News

Designs aim to return Nanaimo's Italian fountain to former glory

Richard Harding, city director of parks, recreation and environment, checks over artist renditions and architectural diagrams for renovations to the Italian fountain in downtown Nanaimo. The restoration project is now awaiting funding to move forward. - CHRIS BUSH/The News Bulletin
Richard Harding, city director of parks, recreation and environment, checks over artist renditions and architectural diagrams for renovations to the Italian fountain in downtown Nanaimo. The restoration project is now awaiting funding to move forward.
— image credit: CHRIS BUSH/The News Bulletin

After months of waiting, advocates will soon see the city’s plan for restoring the Nanaimo Centennial Fountain.

Nanaimo city officials recently received an engineering report with the details and designs to return the downtown fountain to its former glory.

The centennial fountain at Port Place Shopping Centre, with its hand-carved salmon and colourful tile work, was crafted by volunteers and given to the city to mark the province’s centennial birthday just over 50 years ago. It has become a heritage site and Nanaimo’s only community-built fountain, but it’s now falling apart.

The concrete wall is starting to crumble, electrical work has corroded and the pumps have begun to fail. The spray is now more of a bubble than an arch and the underwater lighting no longer works.

Advocates blamed the city for not properly taking care of the centennial gift but have offered to help raise the money needed to get repairs done. They have been waiting since September for a tender-ready scope of work to show potential donors and said the progress has been frustrating.

City officials received the report from Read Jones Christoffersen Consulting Engineers last Friday and Richard Harding, the city’s director of parks, recreation and environment, said the package will be taken to those involved with the project “right away.”

Staff members are also working on potential costs, based on the latest plan.

Early estimates had pegged the facelift at $250,000 – more than double the initial $100,000 the city budgeted for repairs.

City staff members have always acknowledged the potential need for community fundraising to help get the fountain on the road to recovery.
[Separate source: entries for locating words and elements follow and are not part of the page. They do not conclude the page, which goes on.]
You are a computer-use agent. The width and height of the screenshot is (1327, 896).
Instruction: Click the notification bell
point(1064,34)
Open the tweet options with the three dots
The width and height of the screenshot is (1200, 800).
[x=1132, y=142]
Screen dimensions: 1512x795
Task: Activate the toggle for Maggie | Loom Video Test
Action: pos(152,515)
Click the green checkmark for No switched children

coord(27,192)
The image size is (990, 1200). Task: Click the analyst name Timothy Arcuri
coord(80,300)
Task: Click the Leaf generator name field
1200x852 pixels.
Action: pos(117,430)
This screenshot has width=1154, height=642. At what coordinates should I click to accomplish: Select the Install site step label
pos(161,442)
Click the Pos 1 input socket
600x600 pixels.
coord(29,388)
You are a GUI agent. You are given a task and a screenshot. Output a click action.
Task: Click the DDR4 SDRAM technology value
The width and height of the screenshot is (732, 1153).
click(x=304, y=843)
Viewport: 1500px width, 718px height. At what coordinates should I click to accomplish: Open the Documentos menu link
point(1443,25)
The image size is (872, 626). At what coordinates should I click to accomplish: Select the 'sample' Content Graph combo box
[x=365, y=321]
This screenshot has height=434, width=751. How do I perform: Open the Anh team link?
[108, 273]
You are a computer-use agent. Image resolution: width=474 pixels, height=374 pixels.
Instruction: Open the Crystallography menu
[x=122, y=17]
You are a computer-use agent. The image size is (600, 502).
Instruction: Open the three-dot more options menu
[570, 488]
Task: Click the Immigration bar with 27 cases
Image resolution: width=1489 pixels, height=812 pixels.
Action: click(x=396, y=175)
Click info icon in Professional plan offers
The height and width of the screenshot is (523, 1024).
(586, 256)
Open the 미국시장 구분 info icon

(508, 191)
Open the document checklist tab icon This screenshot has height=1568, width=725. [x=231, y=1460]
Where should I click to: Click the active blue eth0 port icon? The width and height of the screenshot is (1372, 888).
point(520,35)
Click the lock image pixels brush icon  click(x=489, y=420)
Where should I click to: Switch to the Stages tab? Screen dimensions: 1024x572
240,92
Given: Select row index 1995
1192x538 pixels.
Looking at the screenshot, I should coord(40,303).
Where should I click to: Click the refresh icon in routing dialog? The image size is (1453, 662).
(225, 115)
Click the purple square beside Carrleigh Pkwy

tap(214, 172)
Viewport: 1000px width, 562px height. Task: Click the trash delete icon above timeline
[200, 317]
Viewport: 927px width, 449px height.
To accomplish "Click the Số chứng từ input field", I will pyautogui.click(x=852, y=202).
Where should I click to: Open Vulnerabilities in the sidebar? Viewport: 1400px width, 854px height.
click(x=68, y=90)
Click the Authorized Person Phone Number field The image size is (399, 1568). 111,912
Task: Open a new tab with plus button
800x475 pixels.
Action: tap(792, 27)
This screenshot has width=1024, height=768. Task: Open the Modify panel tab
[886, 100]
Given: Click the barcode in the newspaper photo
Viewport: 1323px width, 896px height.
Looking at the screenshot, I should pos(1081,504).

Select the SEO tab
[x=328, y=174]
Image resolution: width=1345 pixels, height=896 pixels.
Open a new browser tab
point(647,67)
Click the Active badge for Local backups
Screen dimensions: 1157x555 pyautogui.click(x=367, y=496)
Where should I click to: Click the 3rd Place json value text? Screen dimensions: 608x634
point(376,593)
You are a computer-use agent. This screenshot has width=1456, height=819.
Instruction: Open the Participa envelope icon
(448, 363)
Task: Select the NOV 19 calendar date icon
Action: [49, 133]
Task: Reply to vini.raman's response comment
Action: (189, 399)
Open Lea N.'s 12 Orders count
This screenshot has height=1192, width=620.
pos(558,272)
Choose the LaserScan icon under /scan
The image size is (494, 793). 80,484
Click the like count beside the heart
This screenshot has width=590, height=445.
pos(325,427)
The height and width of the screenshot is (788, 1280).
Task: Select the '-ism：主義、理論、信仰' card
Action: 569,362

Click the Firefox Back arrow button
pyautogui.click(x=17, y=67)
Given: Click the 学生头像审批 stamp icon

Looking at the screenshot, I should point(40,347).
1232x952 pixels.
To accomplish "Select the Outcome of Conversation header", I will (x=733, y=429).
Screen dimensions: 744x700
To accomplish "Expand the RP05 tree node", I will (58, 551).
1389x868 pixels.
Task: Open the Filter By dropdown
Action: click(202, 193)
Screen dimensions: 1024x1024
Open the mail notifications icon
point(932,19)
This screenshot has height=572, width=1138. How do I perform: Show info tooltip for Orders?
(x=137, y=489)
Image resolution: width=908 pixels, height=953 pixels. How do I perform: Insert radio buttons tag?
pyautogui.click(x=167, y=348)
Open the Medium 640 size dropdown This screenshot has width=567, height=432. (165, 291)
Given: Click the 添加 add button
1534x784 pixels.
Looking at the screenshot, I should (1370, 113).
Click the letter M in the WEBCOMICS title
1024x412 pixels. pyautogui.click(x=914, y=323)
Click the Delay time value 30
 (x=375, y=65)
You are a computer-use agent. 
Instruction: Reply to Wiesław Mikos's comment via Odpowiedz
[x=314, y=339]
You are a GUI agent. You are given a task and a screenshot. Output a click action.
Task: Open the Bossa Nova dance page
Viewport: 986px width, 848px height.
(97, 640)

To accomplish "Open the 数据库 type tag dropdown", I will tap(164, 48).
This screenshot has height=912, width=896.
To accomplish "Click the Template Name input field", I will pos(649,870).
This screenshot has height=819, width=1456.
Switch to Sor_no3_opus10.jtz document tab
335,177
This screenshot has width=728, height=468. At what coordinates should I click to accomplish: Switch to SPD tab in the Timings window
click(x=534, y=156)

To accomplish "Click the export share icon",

“We do have to do something,” said Harding. “It needs upgrading just for regular maintenance. So that’s what we budgeted for ... get to the point where its over top [of that] and actually enhanced and that’s where we need to work with groups on fundraising ideas.”

The latest designs for the fountain restoration shows the water feature could undergo changes ranging from the depth of the pool to a more striking water display with arches of water and underwater lights.

Bob Browett, the city’s utilities supervisor for parks, said the three-feet deep pool presents a public safety concern and will be altered to carry only an inch of water. There will also be underwater lights and a series of 30 spray nozzles, up from four, so water will shoot up in six and three feet arches.

City staff members have also proposed a $1,500 temporary fix, that would see them cut out a tiled section of the spillway so employees can access the maintenance chamber more safely. The work will eventually be repaired once the long-term restoration gets underway.

The transformation will keep the granite, salmon and mosaics, but help the fountain look smart and operate more efficiently, Browett said.

“You are going to see the Italian fountain come back to life again,” he said. “It was quite spectacular in its day and we are going to try to make it fairly similar.”

The Italian community and fountain advocates Sandra Larocque and Blake McGuffie have been waiting for the city to spell out the work needed. The completion of a tender package is the first sign of progress, according to Larocque, who said until now she has heard “sweet nothing” from the city.

“This is great news they actually want to do something,” she said, “I’ve been waiting a long time and have been very frustrated.”

McGuffie had also told the Nanaimo Bulletin he was feeling frustrated with the headway. He was picking up the engineering report from the city Wednesday, but didn’t want to comment about whether it was a positive development until he had seen the scope of work.

“I think simply we now have the information available, but I haven’t had an opportunity to review it yet,” he said.